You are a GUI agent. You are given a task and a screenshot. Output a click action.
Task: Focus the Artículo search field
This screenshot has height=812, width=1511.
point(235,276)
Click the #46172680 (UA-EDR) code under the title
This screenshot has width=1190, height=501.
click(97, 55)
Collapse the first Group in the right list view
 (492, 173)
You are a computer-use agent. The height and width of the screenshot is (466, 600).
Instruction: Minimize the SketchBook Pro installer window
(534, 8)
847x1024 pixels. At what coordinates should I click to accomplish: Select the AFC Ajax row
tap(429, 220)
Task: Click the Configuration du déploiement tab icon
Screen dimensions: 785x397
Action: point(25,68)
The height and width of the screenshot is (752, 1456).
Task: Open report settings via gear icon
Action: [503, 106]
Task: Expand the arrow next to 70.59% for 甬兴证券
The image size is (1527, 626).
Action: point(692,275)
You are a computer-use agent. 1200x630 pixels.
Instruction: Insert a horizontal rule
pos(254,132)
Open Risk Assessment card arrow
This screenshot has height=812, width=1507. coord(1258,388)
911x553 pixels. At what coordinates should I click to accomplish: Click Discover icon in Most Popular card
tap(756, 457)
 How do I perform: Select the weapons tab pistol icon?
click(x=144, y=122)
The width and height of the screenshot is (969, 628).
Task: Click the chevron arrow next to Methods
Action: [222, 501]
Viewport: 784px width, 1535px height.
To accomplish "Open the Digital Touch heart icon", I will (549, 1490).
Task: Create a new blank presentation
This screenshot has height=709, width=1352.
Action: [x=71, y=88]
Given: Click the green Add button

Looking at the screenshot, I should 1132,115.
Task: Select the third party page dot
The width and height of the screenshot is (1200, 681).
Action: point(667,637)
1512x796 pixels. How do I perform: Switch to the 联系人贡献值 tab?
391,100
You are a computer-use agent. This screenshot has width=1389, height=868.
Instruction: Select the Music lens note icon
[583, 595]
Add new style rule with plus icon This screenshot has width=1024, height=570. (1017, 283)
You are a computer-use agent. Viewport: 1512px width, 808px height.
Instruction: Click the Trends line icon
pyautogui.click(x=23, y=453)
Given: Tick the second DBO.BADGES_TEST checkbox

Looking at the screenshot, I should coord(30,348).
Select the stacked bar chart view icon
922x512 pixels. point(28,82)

————————

| Challenge |
Extract each of the lines above verbatim, keeping them in their original order.

| Written answer |
You are a GUI agent. You are given a task and a screenshot. Output a click action.
Task: Focus the Artículo search field
This screenshot has height=812, width=1511.
point(235,276)
Click the #46172680 (UA-EDR) code under the title
This screenshot has width=1190, height=501.
click(97, 55)
Collapse the first Group in the right list view
 (492, 173)
You are a computer-use agent. The height and width of the screenshot is (466, 600).
Instruction: Minimize the SketchBook Pro installer window
(534, 8)
847x1024 pixels. At what coordinates should I click to accomplish: Select the AFC Ajax row
tap(429, 220)
Task: Click the Configuration du déploiement tab icon
Screen dimensions: 785x397
Action: point(25,68)
The height and width of the screenshot is (752, 1456).
Task: Open report settings via gear icon
Action: [503, 106]
Task: Expand the arrow next to 70.59% for 甬兴证券
The image size is (1527, 626).
Action: point(692,275)
You are a computer-use agent. 1200x630 pixels.
Instruction: Insert a horizontal rule
pos(254,132)
Open Risk Assessment card arrow
This screenshot has height=812, width=1507. coord(1258,388)
911x553 pixels. At what coordinates should I click to accomplish: Click Discover icon in Most Popular card
tap(756, 457)
 How do I perform: Select the weapons tab pistol icon?
click(x=144, y=122)
The width and height of the screenshot is (969, 628).
Task: Click the chevron arrow next to Methods
Action: [222, 501]
Viewport: 784px width, 1535px height.
To accomplish "Open the Digital Touch heart icon", I will (549, 1490).
Task: Create a new blank presentation
This screenshot has height=709, width=1352.
Action: [x=71, y=88]
Given: Click the green Add button

Looking at the screenshot, I should 1132,115.
Task: Select the third party page dot
The width and height of the screenshot is (1200, 681).
Action: point(667,637)
1512x796 pixels. How do I perform: Switch to the 联系人贡献值 tab?
391,100
You are a computer-use agent. This screenshot has width=1389, height=868.
Instruction: Select the Music lens note icon
[583, 595]
Add new style rule with plus icon This screenshot has width=1024, height=570. (1017, 283)
You are a computer-use agent. Viewport: 1512px width, 808px height.
Instruction: Click the Trends line icon
pyautogui.click(x=23, y=453)
Given: Tick the second DBO.BADGES_TEST checkbox

Looking at the screenshot, I should coord(30,348).
Select the stacked bar chart view icon
922x512 pixels. point(28,82)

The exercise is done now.